Root Cause Analysis
The Internet says I should openly communicate about why my anxiety flairs up when I’m about to have sex. I need to get to the root cause. So what is the root cause?
I need to be hella honest about everything I feel. So let’s do this.
Sex was taboo for me. To be honest my parents never really pushed that idea onto me. It was more me borderline getting raped. He fingered me and it felt good – that’s one things I’ve always been scared to admit, the fact that it felt good. Admitting it makes me feel wrong. Then he forced me down so he could have sex with me and I tried to push him off me and I couldn’t. I felt violated. I felt disgusting and I felt like it was my fault. I almost had sex unconsentedly and I felt horrid about it. And yet I enjoyed some parts of it.

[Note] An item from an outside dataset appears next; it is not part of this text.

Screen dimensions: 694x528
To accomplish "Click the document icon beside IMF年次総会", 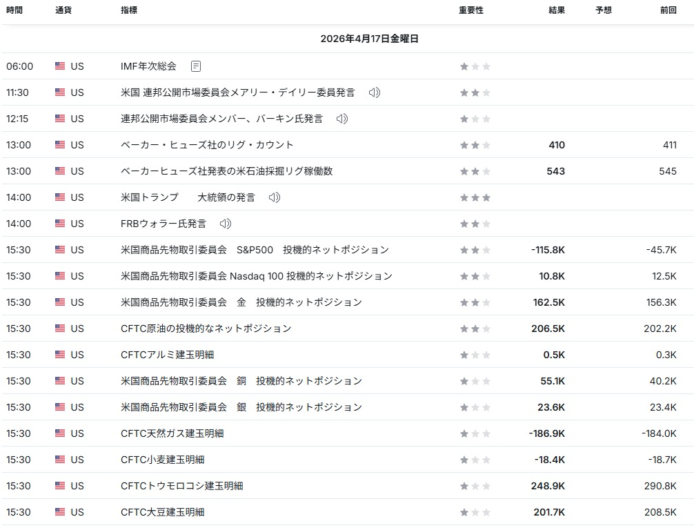I will pyautogui.click(x=196, y=66).
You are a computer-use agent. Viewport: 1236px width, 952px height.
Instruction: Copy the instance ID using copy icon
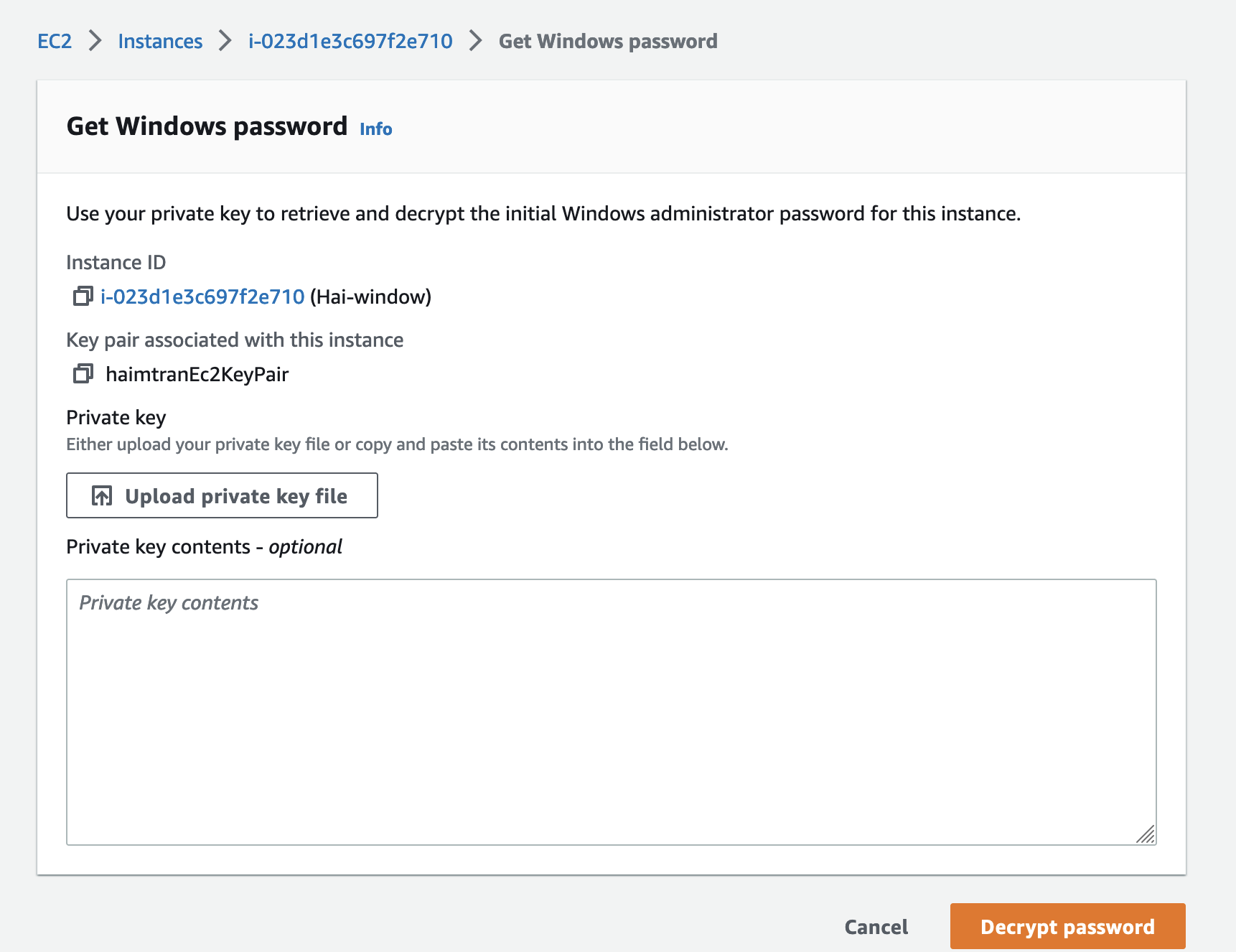(83, 296)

I need to feel like I’m not disgusting and I do deserve to be pleasured. I feel the situation only got exacerbated through being with someone for five years who didn’t make me feel wanted. I’ve been unfortunate. But I think all of this starts with me. I need to be ok with myself. I need to look in the mirror and see a body worth loving. I need to understand that I have someone who sees me for who I am and accepts me that way. No judgement. It’s ok to have sexual desires. It’s not bad and it won’t get me raped. I need to believe this.
It really is ok to have sexual desires Dera. It’s fine. Being intimate with someone is beautiful but it should also be fun. The idea that sex before marriage is bad can fuck off. I subscribed to that notion for the longest time and it’s damageing because you feel like you’re sinning. “Sex shouldn’t be fun, sex should be beautiful always”. But actually that’s bullshit and maybe I’m always looking for that beauty in sex, that warm intensity that you’re meant to feel when making love. That’s what I expect with someone I’m dating. As opposed to the crazy, fun sex that I have with my fuck buddies. This mindset needs to change. I can have crazy, fun sex with Igor. I will have crazy, fun sex with Igor. And actually writing this out is making my vagina do things. Because I like the idea of being wild with him. I just need to stop feeling inhibited. Feeling like I can’t show him sexual openness in case he thinks I’m a hoe. Dera listen, being sexually open with someone you like does not make you a hoe. Please. I need to get out of this mindset. I know this for the truth. He doesn’t think you’re a hoe. He doesn’t… He likes you and wants you to be sexually happy.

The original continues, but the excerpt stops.